WRITTEN REQUEST A: Reproduce the article on gym reopenings word for word.

** start of EXCERPTED PASSAGE **

4 min read.Updated: 27 Aug 2020, 12:00 PM ISTShail Desai
Gym owners across the country are losing money whether they open or not, as businesses get financially squeezed between high rents, no income and low footfalls
On 5 August, the central government allowed gyms across the country to be reopened, except for those in containment zones. While a few state governments have allowed gyms to be up and running, it seems like an endless wait for others. At either end of the spectrum, things are far from ideal.
Maharashtra continues to be the state with the most number of active cases. In Mumbai, gym owners have been hoping for months to get back to business, only to see no action thus far. A few businesses already have safety plans in place, following government directives, apart from introducing their own safety procedures. They’re just waiting for the state government to give the go-ahead.
“We’ll require members and trainers to wear masks or shields at all times and measure their body temperature before they enter. We plan to discontinue the use of shower and locker facilities. The plan is to handout disposable gloves to everyone the moment they enter the gym, which can be discarded when they leave. I don’t mind spending a little more to ensure safety," says Milind Vaze, who runs Fit For Life in Mumbai.

** end of EXCERPTED PASSAGE **
** start of DATASET RECORDS **

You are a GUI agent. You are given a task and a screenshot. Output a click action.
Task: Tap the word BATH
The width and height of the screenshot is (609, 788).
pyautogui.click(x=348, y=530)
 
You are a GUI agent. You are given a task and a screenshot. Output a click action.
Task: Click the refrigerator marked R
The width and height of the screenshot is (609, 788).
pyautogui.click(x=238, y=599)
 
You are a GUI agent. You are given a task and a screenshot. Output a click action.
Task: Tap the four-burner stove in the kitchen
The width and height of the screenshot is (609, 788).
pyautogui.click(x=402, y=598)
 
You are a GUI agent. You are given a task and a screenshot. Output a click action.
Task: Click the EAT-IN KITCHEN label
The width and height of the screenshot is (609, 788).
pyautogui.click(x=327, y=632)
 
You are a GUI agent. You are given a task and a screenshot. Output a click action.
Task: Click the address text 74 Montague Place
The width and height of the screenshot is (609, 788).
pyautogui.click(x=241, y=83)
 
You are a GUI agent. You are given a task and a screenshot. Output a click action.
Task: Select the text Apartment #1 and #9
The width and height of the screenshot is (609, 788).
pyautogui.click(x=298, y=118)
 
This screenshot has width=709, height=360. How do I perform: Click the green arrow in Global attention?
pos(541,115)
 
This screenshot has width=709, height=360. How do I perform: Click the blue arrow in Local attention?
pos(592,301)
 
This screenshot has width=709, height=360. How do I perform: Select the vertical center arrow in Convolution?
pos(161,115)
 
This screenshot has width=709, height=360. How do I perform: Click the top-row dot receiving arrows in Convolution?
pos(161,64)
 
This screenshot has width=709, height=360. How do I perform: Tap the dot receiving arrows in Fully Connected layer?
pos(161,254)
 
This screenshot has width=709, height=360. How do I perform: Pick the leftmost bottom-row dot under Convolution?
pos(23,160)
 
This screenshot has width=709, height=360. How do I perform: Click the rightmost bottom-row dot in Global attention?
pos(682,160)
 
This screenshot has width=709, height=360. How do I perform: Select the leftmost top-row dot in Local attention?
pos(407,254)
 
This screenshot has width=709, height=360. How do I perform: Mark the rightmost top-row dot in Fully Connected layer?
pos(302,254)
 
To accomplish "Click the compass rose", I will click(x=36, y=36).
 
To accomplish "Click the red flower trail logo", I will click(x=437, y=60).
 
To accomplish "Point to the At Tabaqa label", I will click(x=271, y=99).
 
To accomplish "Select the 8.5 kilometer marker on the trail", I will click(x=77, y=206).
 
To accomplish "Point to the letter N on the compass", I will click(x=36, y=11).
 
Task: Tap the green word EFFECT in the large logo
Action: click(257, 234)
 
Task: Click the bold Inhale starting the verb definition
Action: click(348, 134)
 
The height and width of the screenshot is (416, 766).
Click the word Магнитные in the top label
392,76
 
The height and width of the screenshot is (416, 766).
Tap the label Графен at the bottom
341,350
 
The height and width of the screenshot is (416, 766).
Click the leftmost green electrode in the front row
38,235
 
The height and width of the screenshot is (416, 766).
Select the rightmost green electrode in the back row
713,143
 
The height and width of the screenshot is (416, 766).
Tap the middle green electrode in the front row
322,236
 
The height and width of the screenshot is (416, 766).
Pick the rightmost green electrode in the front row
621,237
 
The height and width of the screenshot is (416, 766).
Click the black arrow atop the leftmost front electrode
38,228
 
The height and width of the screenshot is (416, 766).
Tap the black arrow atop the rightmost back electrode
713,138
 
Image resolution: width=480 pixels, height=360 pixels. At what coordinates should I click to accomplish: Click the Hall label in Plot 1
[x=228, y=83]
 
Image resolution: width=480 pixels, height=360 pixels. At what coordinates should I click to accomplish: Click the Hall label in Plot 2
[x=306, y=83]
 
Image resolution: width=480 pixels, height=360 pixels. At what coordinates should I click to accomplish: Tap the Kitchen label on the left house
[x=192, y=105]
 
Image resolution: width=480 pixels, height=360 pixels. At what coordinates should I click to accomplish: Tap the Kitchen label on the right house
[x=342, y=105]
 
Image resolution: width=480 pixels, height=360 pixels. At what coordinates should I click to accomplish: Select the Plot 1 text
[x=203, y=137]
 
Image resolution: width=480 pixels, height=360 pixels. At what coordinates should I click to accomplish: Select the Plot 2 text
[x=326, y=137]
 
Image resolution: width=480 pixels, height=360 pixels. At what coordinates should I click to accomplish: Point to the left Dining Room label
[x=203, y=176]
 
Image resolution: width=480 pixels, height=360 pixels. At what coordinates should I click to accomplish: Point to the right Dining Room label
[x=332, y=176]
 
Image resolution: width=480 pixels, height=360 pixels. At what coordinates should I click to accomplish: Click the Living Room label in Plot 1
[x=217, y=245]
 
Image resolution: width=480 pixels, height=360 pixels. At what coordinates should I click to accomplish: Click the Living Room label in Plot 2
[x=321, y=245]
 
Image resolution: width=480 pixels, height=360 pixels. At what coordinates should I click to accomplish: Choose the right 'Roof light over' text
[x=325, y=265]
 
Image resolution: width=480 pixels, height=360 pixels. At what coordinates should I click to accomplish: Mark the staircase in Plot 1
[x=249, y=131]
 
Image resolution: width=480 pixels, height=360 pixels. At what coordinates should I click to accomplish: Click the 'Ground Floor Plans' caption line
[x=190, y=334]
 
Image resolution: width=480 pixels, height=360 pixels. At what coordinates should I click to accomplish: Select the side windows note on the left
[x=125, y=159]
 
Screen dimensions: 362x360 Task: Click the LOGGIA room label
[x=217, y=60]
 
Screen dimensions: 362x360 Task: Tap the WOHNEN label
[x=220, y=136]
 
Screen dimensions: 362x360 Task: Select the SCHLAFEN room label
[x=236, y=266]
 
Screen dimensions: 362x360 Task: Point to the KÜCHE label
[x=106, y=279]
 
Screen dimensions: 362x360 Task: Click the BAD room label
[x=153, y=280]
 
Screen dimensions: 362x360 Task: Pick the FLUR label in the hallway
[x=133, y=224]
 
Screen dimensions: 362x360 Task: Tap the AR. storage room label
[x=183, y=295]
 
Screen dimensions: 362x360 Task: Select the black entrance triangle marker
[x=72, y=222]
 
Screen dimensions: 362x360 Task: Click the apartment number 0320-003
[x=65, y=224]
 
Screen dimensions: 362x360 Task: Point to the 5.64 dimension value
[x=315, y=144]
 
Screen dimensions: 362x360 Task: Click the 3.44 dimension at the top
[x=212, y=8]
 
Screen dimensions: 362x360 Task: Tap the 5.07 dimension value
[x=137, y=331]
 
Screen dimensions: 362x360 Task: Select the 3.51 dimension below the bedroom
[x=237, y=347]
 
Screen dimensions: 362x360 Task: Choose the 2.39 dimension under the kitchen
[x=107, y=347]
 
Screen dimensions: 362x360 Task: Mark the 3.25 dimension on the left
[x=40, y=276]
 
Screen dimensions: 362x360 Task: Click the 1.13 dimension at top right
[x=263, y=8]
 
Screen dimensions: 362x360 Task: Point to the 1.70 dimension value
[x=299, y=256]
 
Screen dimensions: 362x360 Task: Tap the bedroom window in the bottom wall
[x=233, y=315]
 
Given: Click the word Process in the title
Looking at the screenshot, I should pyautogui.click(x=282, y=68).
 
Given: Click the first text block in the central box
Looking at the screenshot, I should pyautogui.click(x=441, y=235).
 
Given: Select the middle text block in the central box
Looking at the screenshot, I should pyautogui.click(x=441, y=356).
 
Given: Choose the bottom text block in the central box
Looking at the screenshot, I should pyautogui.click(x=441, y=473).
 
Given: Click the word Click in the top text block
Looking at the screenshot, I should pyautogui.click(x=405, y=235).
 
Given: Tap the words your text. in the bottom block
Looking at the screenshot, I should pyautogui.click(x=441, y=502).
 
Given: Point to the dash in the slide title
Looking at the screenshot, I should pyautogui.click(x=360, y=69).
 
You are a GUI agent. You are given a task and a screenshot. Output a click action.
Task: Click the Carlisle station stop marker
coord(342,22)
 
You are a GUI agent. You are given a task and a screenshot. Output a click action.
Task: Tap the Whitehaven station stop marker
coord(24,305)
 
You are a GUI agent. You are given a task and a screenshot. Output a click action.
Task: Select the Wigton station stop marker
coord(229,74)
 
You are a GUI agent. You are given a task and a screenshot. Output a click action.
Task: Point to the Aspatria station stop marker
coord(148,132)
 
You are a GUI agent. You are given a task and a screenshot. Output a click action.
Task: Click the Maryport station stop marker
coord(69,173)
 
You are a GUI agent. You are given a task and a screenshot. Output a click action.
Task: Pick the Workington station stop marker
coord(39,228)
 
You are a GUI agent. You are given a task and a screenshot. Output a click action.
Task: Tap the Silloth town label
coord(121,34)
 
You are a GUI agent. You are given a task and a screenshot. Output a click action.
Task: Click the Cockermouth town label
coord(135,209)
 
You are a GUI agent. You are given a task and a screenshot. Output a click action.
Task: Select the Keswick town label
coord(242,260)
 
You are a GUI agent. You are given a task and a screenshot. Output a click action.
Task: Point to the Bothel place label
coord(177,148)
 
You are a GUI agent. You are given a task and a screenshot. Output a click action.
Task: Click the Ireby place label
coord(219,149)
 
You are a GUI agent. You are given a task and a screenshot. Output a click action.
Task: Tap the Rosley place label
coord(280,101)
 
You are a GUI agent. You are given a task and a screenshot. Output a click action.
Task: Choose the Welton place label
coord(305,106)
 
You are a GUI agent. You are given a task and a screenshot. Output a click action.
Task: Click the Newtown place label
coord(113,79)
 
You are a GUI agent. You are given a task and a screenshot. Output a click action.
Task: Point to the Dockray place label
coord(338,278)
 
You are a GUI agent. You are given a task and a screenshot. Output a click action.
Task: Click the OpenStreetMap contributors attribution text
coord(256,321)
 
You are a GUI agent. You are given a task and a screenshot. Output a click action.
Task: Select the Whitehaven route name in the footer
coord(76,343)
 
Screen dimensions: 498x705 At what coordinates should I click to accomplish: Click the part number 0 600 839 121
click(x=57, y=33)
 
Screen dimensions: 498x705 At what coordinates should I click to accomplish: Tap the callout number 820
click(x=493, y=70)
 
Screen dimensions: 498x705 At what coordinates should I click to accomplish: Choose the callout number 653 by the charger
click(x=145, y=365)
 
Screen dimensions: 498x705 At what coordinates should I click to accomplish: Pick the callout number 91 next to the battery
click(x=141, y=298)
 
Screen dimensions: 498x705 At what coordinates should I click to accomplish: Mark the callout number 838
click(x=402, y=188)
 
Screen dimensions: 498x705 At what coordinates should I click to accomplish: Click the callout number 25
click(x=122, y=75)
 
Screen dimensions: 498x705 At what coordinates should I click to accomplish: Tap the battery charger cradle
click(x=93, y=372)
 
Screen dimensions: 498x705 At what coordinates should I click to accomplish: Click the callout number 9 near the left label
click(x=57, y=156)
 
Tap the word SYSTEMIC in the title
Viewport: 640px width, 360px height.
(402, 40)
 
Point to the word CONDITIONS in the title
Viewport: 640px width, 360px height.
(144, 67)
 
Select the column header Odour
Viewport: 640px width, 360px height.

** end of DATASET RECORDS **

WRITTEN REQUEST B: Swap "screenshot" for "screen capture" in the stretch of rows from the very first line through the line containing "pyautogui.click(x=238, y=599)", and return only those lines with nothing else changed.

SOLUTION A:
4 min read.Updated: 27 Aug 2020, 12:00 PM ISTShail Desai
Gym owners across the country are losing money whether they open or not, as businesses get financially squeezed between high rents, no income and low footfalls
On 5 August, the central government allowed gyms across the country to be reopened, except for those in containment zones. While a few state governments have allowed gyms to be up and running, it seems like an endless wait for others. At either end of the spectrum, things are far from ideal.
Maharashtra continues to be the state with the most number of active cases. In Mumbai, gym owners have been hoping for months to get back to business, only to see no action thus far. A few businesses already have safety plans in place, following government directives, apart from introducing their own safety procedures. They’re just waiting for the state government to give the go-ahead.
“We’ll require members and trainers to wear masks or shields at all times and measure their body temperature before they enter. We plan to discontinue the use of shower and locker facilities. The plan is to handout disposable gloves to everyone the moment they enter the gym, which can be discarded when they leave. I don’t mind spending a little more to ensure safety," says Milind Vaze, who runs Fit For Life in Mumbai.

SOLUTION B:
You are a GUI agent. You are given a task and a screen capture. Output a click action.
Task: Tap the word BATH
The width and height of the screen capture is (609, 788).
pyautogui.click(x=348, y=530)
 
You are a GUI agent. You are given a task and a screen capture. Output a click action.
Task: Click the refrigerator marked R
The width and height of the screen capture is (609, 788).
pyautogui.click(x=238, y=599)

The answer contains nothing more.